Toda entrevista tiene sus derivas y ahora, café mediante, hablamos un poco de viajes, lecturas
y proyectos. La mención de Casa de Ottro , la novela de Marcelo Cohen que figura entre sus
lecturas recientes (“su proyecto narrativo es muy sólido”) le dispara una serie de reflexiones
sobre cómo la literatura aventaja a otras artes a la hora de reflejar pensamientos: “Ahí también
hay una intriga, ¿no? Uno desconfía de su propio sistema de pensamiento, porque a veces se
pierde e imagina si los otros también tendrán pensamientos mínimos, que van y vienen. En
cierto sentido la literatura viene a responder a eso porque en las novelas sabemos qué piensan
los personajes, en tanto que con el resto de las personas, por más cerca que estemos, nunca
podemos saberlo del todo”. Cuando no lee, escribe. Trabaja en una serie de cuentos, aún sin
título definitivo: “Quisiera escribir unos ocho y a lo mejor retomo algunos casos de Croce”,
dice. Otra idea que lo ronda desde hace años es la de contar la historia de un tío suyo, que en
algún momento empezó a sentir que tenía algo en la cara –“una mancha, una deformación,
nadie sabe”– y a taparse con una toalla ante los demás.
-Hay algo de eso en las frases sobre la experiencia que escogió hace 30 años para abrir
“Respiración artificial” y ahora, para “Blanco nocturno”. ¿La literatura es para usted
un intento de poner en común el deporte individual de la experiencia?
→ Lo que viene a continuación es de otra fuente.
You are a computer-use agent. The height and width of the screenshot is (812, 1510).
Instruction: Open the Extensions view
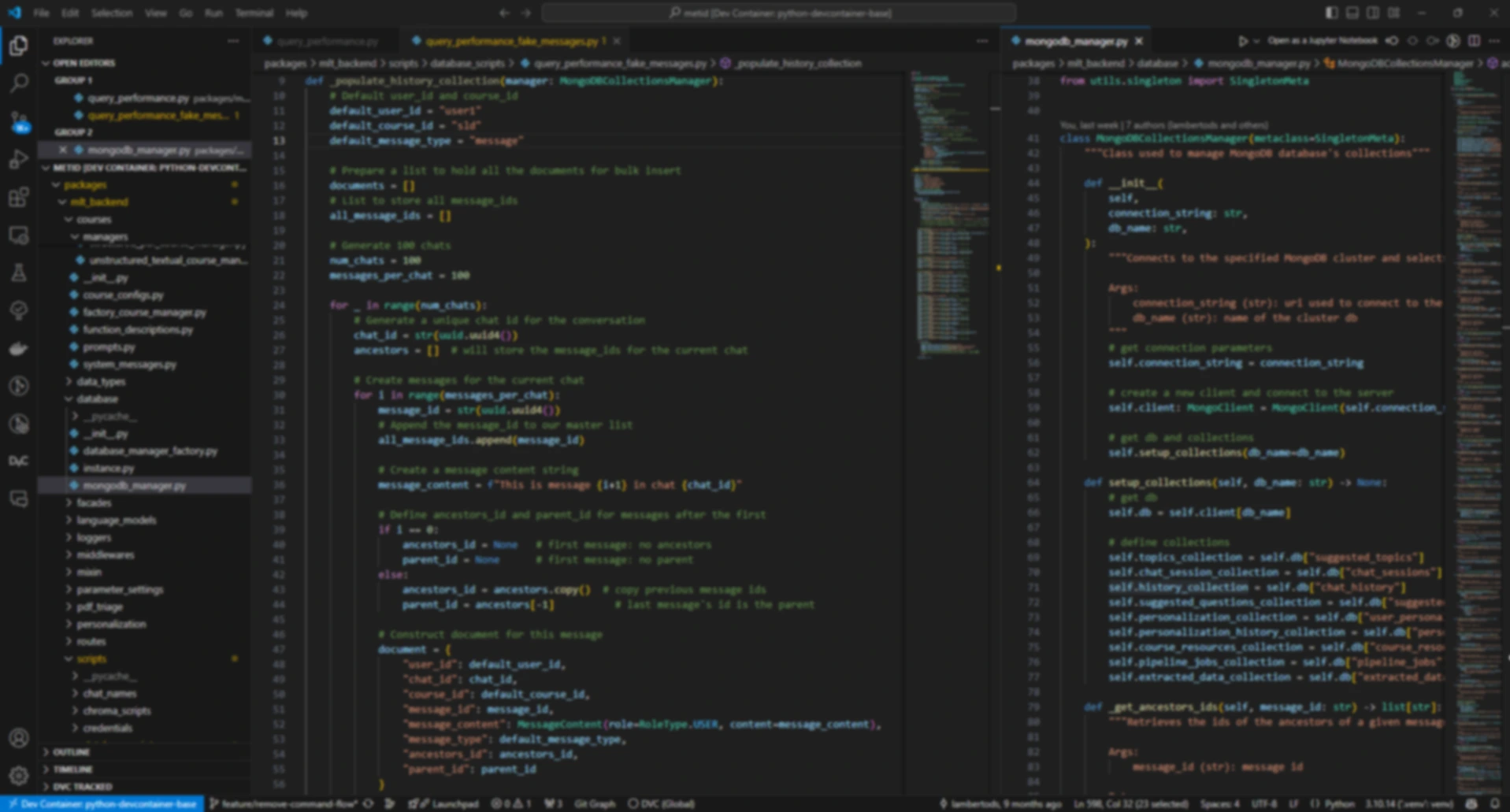(x=19, y=197)
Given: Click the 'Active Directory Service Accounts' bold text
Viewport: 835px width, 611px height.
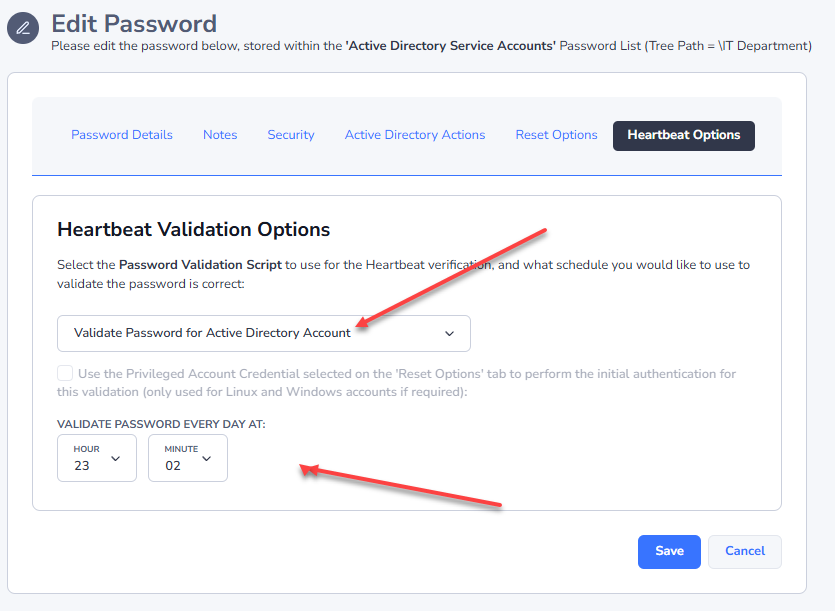Looking at the screenshot, I should (x=450, y=45).
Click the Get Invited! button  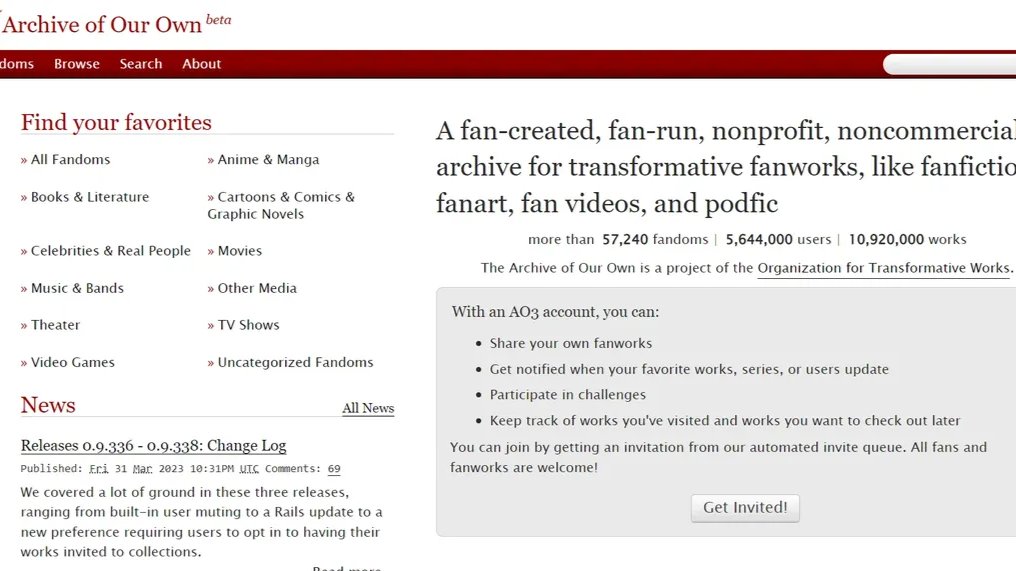(745, 508)
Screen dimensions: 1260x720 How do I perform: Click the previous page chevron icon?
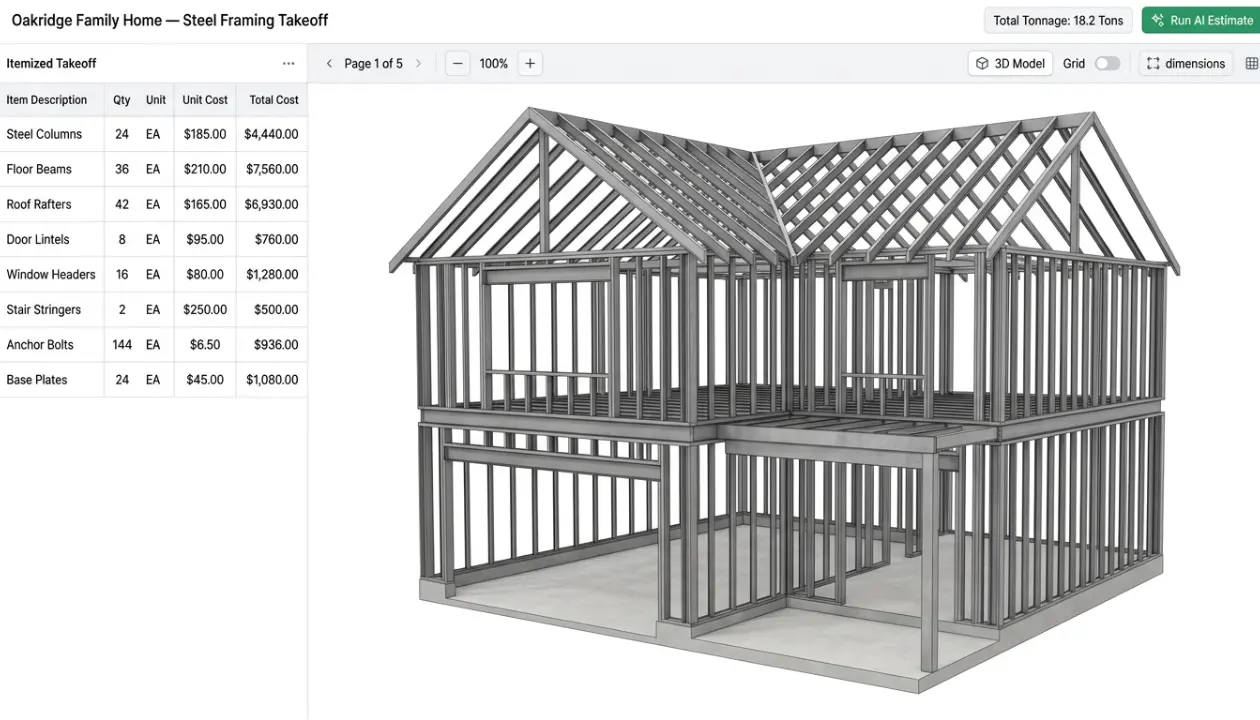point(329,62)
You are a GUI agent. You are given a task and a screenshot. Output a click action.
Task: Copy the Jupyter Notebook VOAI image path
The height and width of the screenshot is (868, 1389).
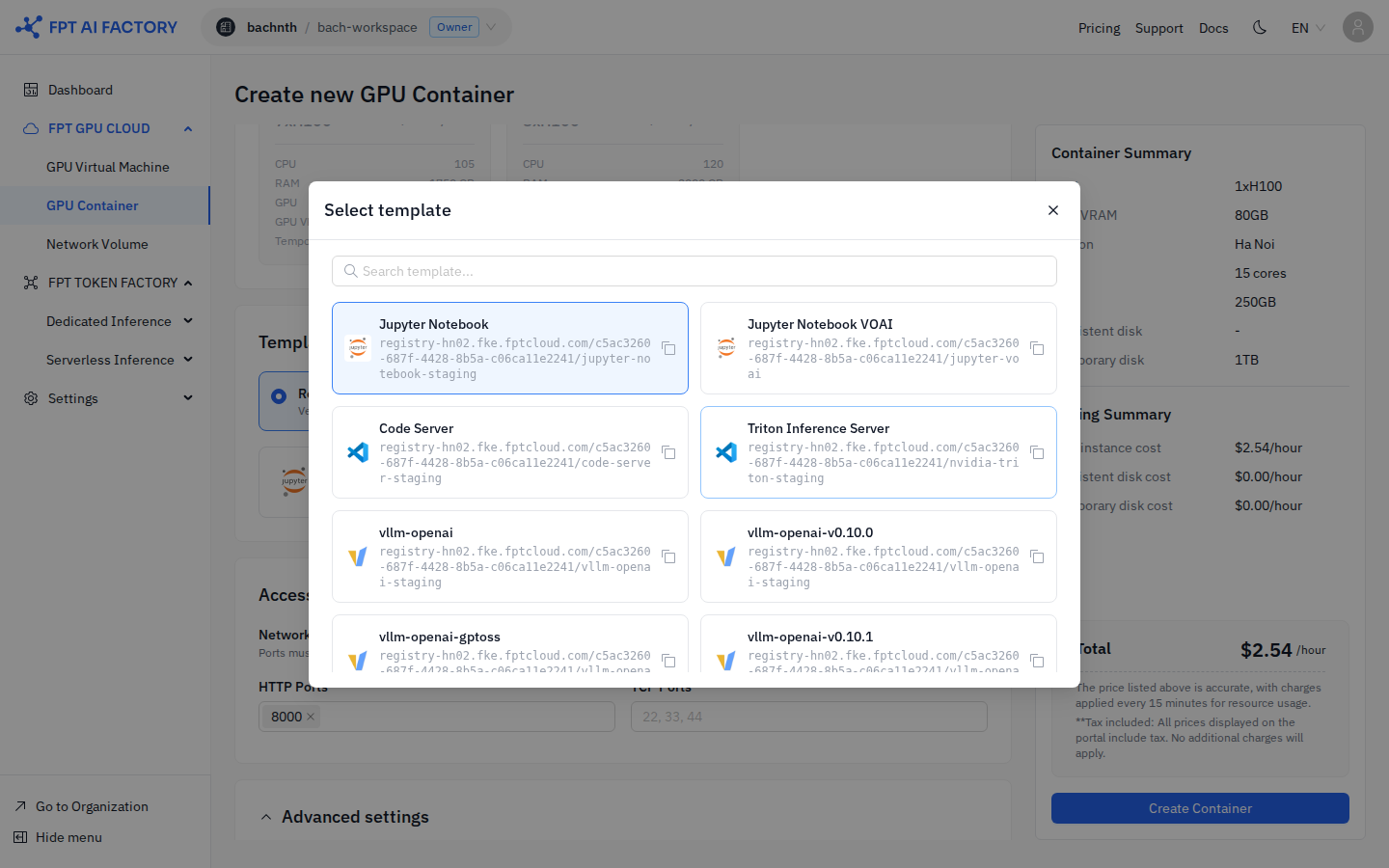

-Para mí la experiencia supone el sentido. Es lo vivido más su sentido. De allí el epígrafe de
T. S. Eliot que abre Respiración artificial : “Tuvimos la experiencia pero perdimos el sentido,
una aproximación al sentido restaura la experiencia”. Uno tiene la percepción de que no hay
experiencia cuando eso que está viviendo se diluye sin encontrar significación, pero no una
significación abstracta, sino para ese sujeto específico. La experiencia se da en esos
momentos en que algo ilumina ese fragmento que uno está viviendo. La frase de Céline que
escogí para este libro habla de eso: “La experiencia es una lámpara tenue que sólo ilumina a
quien la sostiene”. La narrativa trabaja sobre esa tensión que se da entre las cosas que vivimos
y el sentido que tienen. Muchos de los héroes de las novelas que admiro están conectados
con algo que va más allá de los acontecimientos, esa persecución de algo que permita capturar
una significación, como Erdosain en Los siete locos o Ahab en Moby Dick .
-En noviembre cumplirá 70 años. ¿Tenía alguna fantasía en relación con esa fecha?
-No, para nada. Me siento más viejo, es una edad en la que uno empieza a tener con el futuro
una relación diferente. Hay cambios, ciertas perturbaciones nuevas: uno duerme menos, se
tarda más tiempo en llegar a los lugares. Para volver a la cuestión de la experiencia, yo no
creo que se aprenda más, que uno vaya acumulando un conocimiento frente a los hechos.
Medirnos por décadas me parece una facilidad que habría que revisar. Las cronologías y los
modos de organizar los momentos culturales o políticos suelen ser distintos: no hay
pensamientos conservadores garantizados porque las personas envejezcan y, se sabe: también
hay ideas conservadoras en los jóvenes.
-Cómo se lleva usted con sus sueños, ¿los usa para escribir?
-Los sueños le interesan mucho a quien los sueña y los cuenta, pero no siempre garantizan
un buen relato. Me parecen más intrigantes ciertas escenas soñadas que se repiten. En mi
caso, por ejemplo, es muy común que sueñe que estoy perdido en una ciudad.
-¿La misma?
-No, no es la misma ciudad ni creo que yo sea el mismo. Pero en todo caso, no me interesa
tanto el sentido que pueda tener el sueño, aunque lo viva con angustia (¡los analistas se van
a hacer una fiesta!), sino la aparición de la situación narrativa que podríamos considerar
básica para comenzar un relato. Es un lindo comienzo: un individuo que llega a una ciudad
y no sabe bien a dónde va ni qué está haciendo allí. ¿Será un marciano?, se pregunta uno.